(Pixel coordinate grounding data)

╔══

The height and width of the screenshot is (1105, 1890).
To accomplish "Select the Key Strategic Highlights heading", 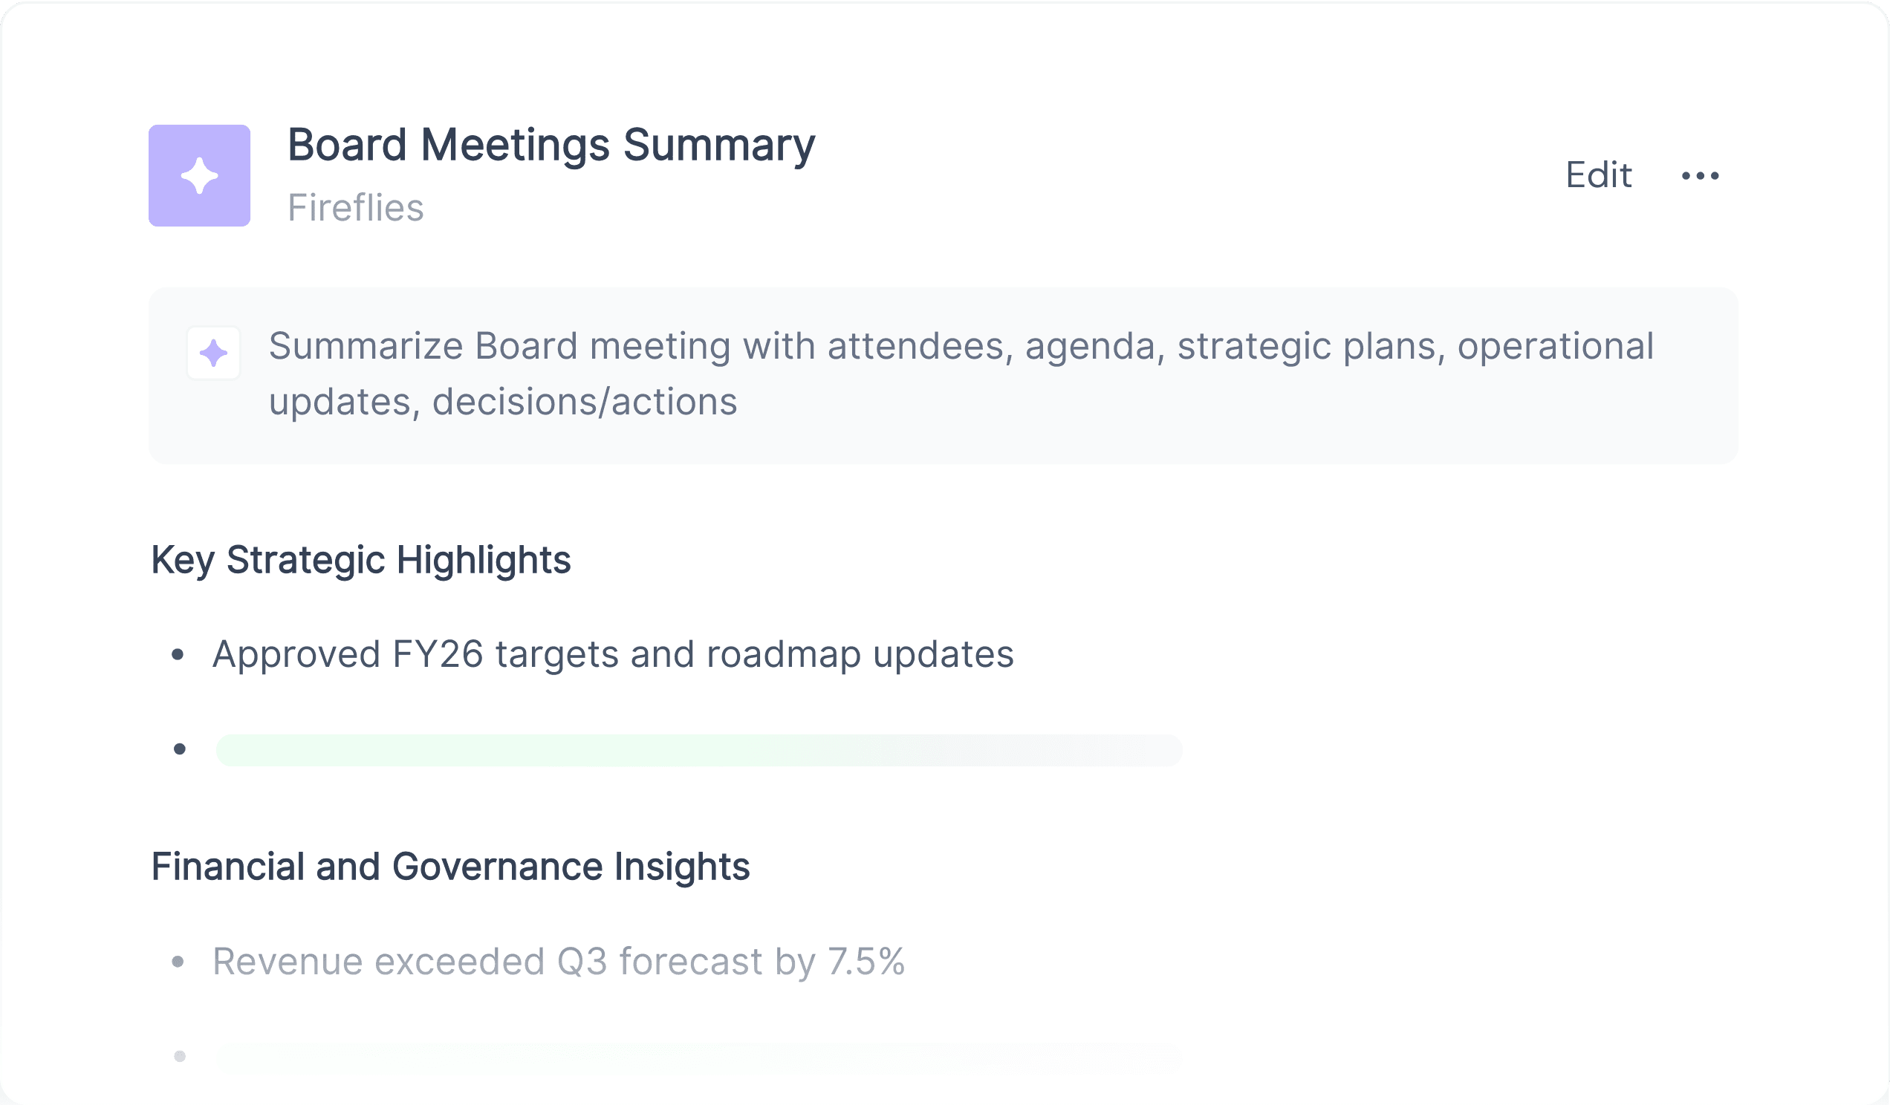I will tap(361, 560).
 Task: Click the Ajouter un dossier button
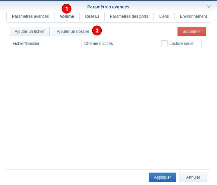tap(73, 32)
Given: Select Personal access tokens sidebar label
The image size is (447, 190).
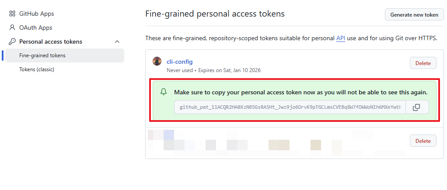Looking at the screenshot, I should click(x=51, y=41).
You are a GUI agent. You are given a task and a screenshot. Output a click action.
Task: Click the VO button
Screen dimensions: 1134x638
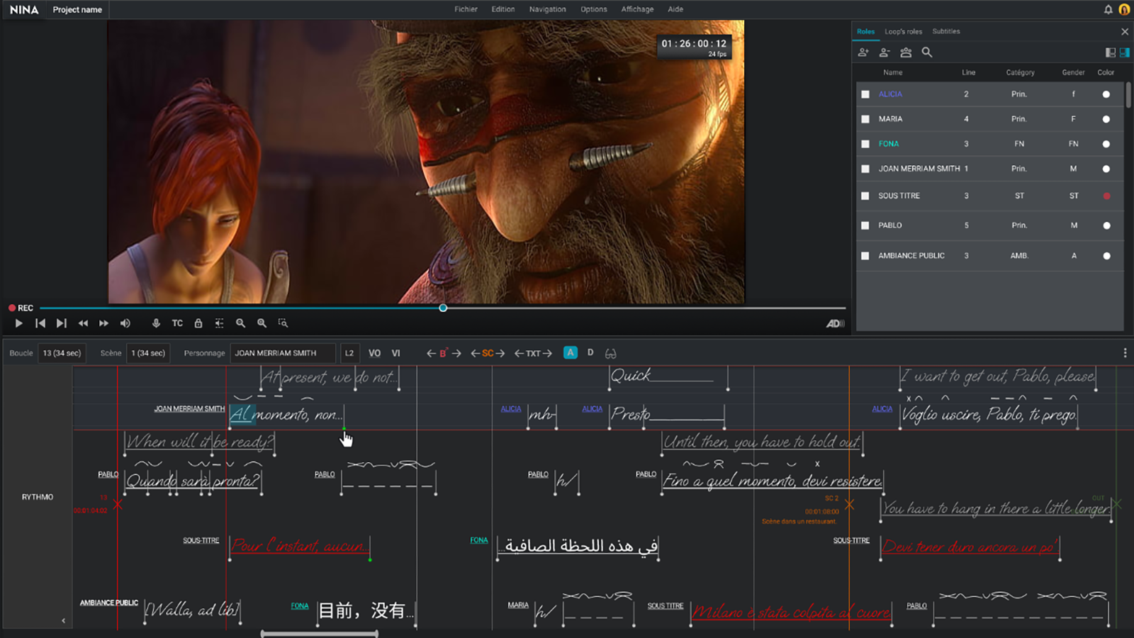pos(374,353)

╚══

* **EXERCISE INSTRUCTIONS**
Without any pictures, reproduce exactly the lines from the line that contains "You are a GUI" to the end of the entries above, both ends included.

* **ANSWER FOR THE TASK**
You are a GUI agent. You are given a task and a screenshot. Output a click action.
Task: Click the VO button
Screen dimensions: 1134x638
pos(374,353)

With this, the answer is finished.